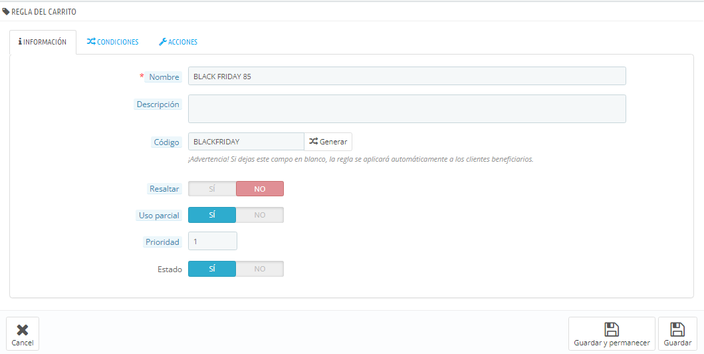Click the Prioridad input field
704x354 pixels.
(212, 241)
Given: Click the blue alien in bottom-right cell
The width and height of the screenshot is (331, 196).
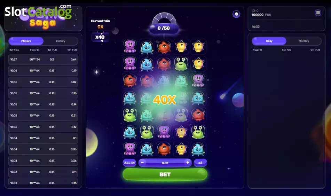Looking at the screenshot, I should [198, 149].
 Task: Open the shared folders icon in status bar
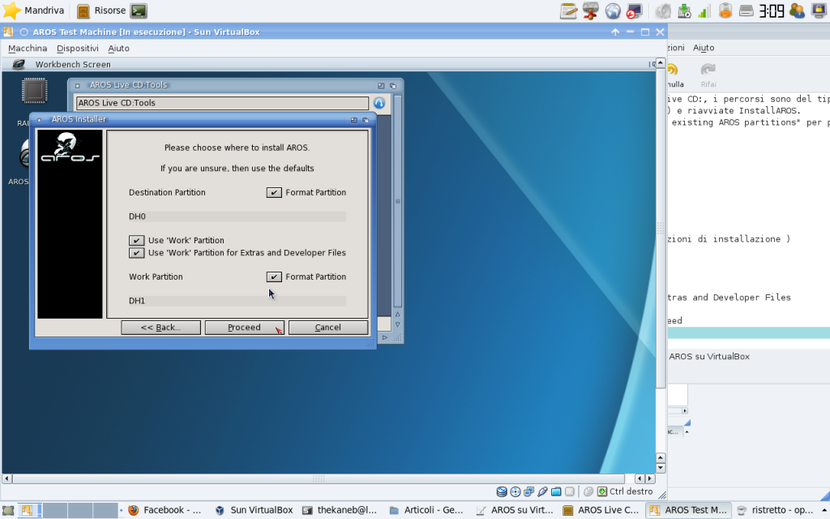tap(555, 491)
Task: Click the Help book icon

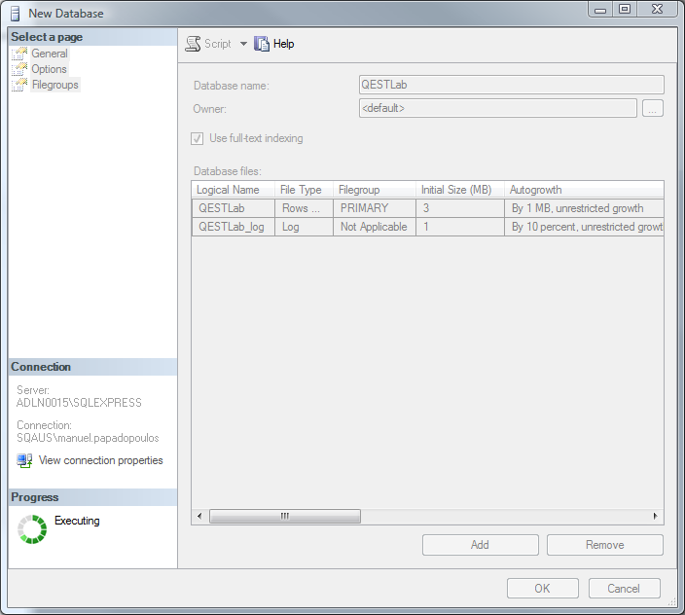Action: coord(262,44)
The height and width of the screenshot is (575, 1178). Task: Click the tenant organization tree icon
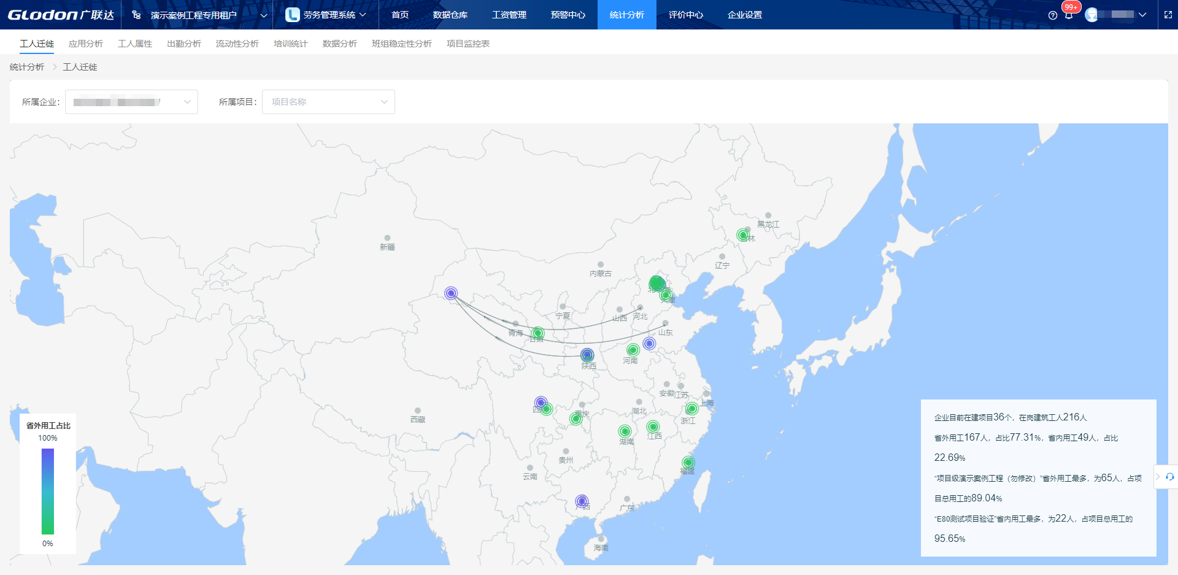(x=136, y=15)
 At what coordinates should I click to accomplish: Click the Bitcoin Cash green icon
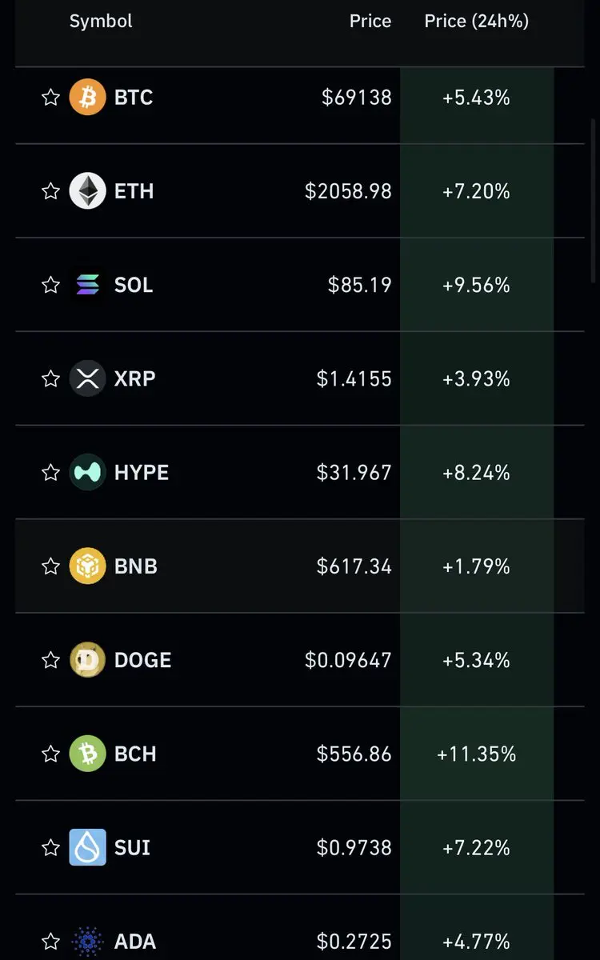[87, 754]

+===+

▶ _Work to complete_
In the answer, retype exactly and only the lines from the one holding "Given: Click the" through the end of the listing, keeping both ends and dropping every picture.

▶ _Solution below_
Given: Click the blue alien in bottom-right cell
The width and height of the screenshot is (331, 196).
Looking at the screenshot, I should [198, 149].
 Task: Open the shared folders icon in status bar
tap(555, 491)
Task: Click the Help book icon

Action: coord(262,44)
The height and width of the screenshot is (575, 1178). Task: Click the tenant organization tree icon
(x=136, y=15)
 At what coordinates should I click to accomplish: Click the Bitcoin Cash green icon
[87, 754]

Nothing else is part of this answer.